J'ai toujours pensé que lui-même briguait ce poste. Être chargé de recevoir les
dignitaires étrangers représente souvent une étape traditionnelle vers des
fonctions supérieures : Barcalon, par exemple. » Voyant Phaulkon hausser les
sourcils, il éclata de rire. « Allons, Constant, n'allez pas vous faire des
idées !
    — Inutile de vous inquiéter sur ce point, doutor, répondit Phaulkon en riant à son tour. Mais, dites-moi, que pourrait faire
ce Rachid?
    — Il est en excellents termes avec le prince Daï. Il
l'a amené un jour chez moi. Le prince Daï est le chef héréditaire de tous les
Macassars, qui lui vouent une fidélité aveugle. Les Macassars sont tous les
musulmans des Célèbes, guerriers par tradition et... assassins bien entraînés.

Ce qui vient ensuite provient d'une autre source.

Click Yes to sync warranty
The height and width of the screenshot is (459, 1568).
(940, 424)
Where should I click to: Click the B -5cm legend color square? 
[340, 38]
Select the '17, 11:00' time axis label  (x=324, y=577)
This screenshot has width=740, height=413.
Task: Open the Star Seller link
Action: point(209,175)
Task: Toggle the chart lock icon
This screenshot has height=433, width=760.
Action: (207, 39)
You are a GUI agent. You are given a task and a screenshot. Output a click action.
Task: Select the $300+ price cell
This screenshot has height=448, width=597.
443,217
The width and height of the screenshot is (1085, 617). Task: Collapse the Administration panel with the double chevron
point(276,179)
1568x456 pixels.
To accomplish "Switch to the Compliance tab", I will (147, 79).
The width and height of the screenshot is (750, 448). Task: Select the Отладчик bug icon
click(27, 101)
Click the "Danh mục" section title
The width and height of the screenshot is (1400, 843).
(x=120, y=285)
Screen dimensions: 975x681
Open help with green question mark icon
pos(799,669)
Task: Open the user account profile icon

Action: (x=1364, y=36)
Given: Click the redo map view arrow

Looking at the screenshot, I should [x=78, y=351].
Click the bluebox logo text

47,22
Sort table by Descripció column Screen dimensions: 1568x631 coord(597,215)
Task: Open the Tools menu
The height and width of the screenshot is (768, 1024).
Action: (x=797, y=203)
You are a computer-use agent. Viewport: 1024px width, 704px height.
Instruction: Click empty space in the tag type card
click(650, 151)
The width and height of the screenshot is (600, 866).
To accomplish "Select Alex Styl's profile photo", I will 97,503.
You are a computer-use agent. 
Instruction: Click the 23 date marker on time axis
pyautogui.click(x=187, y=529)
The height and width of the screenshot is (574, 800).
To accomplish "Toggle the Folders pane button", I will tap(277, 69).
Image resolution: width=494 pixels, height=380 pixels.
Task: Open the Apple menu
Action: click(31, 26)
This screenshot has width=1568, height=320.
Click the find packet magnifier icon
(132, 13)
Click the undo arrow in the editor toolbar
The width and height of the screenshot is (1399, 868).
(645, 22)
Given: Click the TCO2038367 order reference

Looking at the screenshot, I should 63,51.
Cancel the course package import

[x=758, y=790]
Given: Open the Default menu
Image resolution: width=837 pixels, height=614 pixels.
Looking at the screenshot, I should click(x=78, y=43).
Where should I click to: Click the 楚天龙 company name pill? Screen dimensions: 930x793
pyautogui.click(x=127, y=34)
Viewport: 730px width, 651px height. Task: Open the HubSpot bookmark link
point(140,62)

Ils se conduisent pour l'instant de manière fort pacifique car le roi les a mis
en garde lorsqu'il leur a donné asile en les installant, dans leur propre camp,
hors de la ville. Mais il n'en faudrait pas beaucoup... Si Rachid venait à
persuader le prince Daï qu'il faut vous éliminer... » Mestre Phanik se
passa d'un geste éloquent la main en travers de la gorge. « Et même si vous
ripostiez, les Macassars trouveraient tout naturel de perdre quelques douzaines
d'hommes pour réaliser les souhaits de leur chef. J'ai lu des récits à vous
glacer le sang sur leur dernier combat contre les Hollandais pour la défense de
leur patrie. Ils ont mangé de l'opium, dégainé leurs kriss et chargé droit sur
la gueule des canons hollandais. Rendus fous par la drogue, ils étaient prêts à
se battre jusqu'au dernier. Je crois que le prince Daï s'est enfui au Siam avec
ses mille derniers sujets, pour épargner à sa race l'extinction totale. »
    Phaulkon écoutait avec intérêt et se demandait comment
aborder le sujet de Maria. « Alors, que dois-je faire pour me protéger contre
un millier de fanatiques bourrés d'opium? Avez-vous des suggestions, doutor?
    — Ce n'est pas facile, après tout ce que vous avez
déjà fait... Mais pourquoi ne pas tenter un effort pour vous gagner l'amitié
des mandarins musulmans de la Cour? Ils représentent une faction très
importante. Persuadez-les que ce n'est pas à eux que vous en voulez et que vous
ne recherchez que l'intérêt de la nation.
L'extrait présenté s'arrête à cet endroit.